Durante paralisação, servidores públicos fazem manifestação e interrompem sessão da Câmara de São Sebastião

São Sebastião, quarta-feira, 25 de maio de 2016


Sindserv
 


Sem resposta da administração municipal, a categoria decidiu em assembleia por nova paralisação no dia 31, com início da manifestação às 7h 

Cerca de 300 servidores públicos de São Sebastião fizeram manifestação nesta terça-feira (24), durante a paralisação de um dia, aprovada em assembleia extraordinária. Na luta por reposição salarial desde 2014, a categoria iniciou os protestos às 8h, em frente ao Paço Municipal, e realizou uma passeata pelas principais ruas da cidade. O ato terminou na Câmara Municipal, onde os trabalhadores interromperam a sessão, por volta das 19h, e exigiram que se ‘tranque as pautas’ de interesse do Executivo até que o prefeito conceda os direitos constitucionais. 

Ainda na Câmara, a categoria cobrou novamente que a Casa instaurasse uma Comissão Especial de Inquérito (CEI), que precisa de ao menos quatro vereadores, para a apuração da folha de pagamento. “Queremos saber realmente quantos comissionados existem.

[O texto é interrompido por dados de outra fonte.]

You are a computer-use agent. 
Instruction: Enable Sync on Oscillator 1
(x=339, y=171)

Se o prefeito alega que a folha passa dos 48% e já recebeu um alerta do Tribunal de Contas, que ele faça os cortes necessários para cumprir com os direitos dos servidores”, afirma a presidente do Sindicato dos Servidores Públicos Municipais de São Sebastião (Sindserv), Audrei Guatura. 

Segundo o Sindserv, trabalhadores estatutários, celetistas, contratados por processo seletivo de diversos setores estavam reunidos na manifestação. Algumas escolas não funcionaram nesta terça-feira, como a E.M. Professor Antônio Luiz Monteiro, em Boiçucanga, e a E.M. Edileusa Brasil Soares de Souza, em Maresias, ambas na Costa Sul da cidade. 

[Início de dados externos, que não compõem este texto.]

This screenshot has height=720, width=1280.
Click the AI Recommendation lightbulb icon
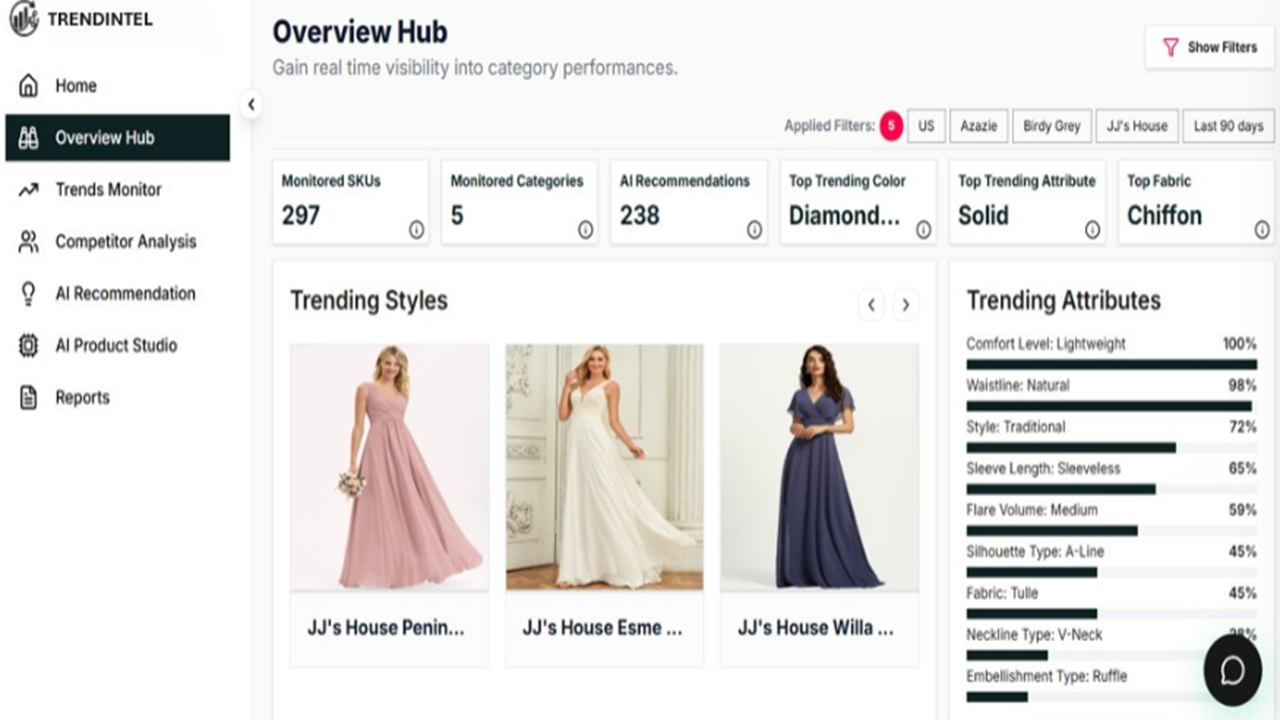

Os trabalhadores ainda pediram o apoio da população e do comércio local durante a passeata e pararam a principal via de acesso da cidade por aproximadamente 15 minutos. Ao retornarem ao Paço Municipal, os manifestantes foram impedidos de entrar no prédio público e os que estavam dentro do local não conseguiram sair de imediato, pois as portas foram fechadas pela administração.


A presidente do Sindserv ainda afirma que os servidores, tanto da prefeitura quanto da Fundação de Saúde Pública, estão cansados das desculpas do prefeito que atrela a reposição de salário à liberação do IPTU da Petrobras. “Mesmo com a liberação em Juízo de quase R$ 12 milhões da Estatal no início do ano a categoria teve 0% de aumento. Agora mais R$ 15.778.705,14 do IPTU da Petrobras, em processo judicial com a prefeitura, já foram liberados e estão nos cofres desde 13 de maio, de acordo com o portal da transparência. São mais de R$ 26 milhões que entraram e se ficarmos quietos vai continuar a ‘enrolação’”, afirma. 

Nova paralisação 

Na tarde desta terça-feira (24), na Praça da Igreja Matriz, no Centro da cidade, os servidores públicos se reuniram em assembleia extraordinária e decidiram paralisar novamente os trabalhos na próxima terça-feira (31), caso não recebam a reposição salarial que se acumula desde 2014, somando 22,71%. 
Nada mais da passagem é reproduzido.